● **Assignment**: From the material below, give the number of lines that hold the string "calendar" and nothing further.

Data supplied: Begin

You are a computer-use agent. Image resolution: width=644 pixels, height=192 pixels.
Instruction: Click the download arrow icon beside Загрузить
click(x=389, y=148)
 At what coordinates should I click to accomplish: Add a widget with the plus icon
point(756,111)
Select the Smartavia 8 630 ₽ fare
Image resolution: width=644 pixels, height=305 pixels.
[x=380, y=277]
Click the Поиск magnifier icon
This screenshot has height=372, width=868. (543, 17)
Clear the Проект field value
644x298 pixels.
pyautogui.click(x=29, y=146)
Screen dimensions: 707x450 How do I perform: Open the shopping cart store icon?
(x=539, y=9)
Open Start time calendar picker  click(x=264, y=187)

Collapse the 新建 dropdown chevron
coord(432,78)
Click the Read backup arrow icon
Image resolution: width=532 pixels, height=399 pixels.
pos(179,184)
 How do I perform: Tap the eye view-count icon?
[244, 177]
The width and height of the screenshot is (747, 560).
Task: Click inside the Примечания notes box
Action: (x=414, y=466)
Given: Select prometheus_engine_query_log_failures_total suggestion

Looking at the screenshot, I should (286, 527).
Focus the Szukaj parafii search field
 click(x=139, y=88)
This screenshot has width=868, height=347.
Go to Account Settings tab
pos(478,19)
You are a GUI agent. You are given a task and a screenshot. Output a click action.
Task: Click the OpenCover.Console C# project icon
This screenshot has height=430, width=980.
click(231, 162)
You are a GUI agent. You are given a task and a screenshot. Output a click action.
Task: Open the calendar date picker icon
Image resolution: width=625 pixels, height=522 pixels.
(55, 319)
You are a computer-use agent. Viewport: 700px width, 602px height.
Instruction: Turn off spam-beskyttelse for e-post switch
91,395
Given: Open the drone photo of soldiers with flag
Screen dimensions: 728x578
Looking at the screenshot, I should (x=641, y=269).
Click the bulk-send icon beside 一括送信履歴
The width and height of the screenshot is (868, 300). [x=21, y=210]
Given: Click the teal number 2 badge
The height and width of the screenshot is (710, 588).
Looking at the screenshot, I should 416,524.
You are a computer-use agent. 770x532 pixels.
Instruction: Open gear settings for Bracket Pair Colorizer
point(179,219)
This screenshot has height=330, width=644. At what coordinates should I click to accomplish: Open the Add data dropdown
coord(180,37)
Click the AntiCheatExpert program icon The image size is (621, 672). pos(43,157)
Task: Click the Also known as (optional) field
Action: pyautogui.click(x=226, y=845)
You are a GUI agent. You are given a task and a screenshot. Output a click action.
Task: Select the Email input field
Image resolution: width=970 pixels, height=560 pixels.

Data supplied: End

● **Response below**: 2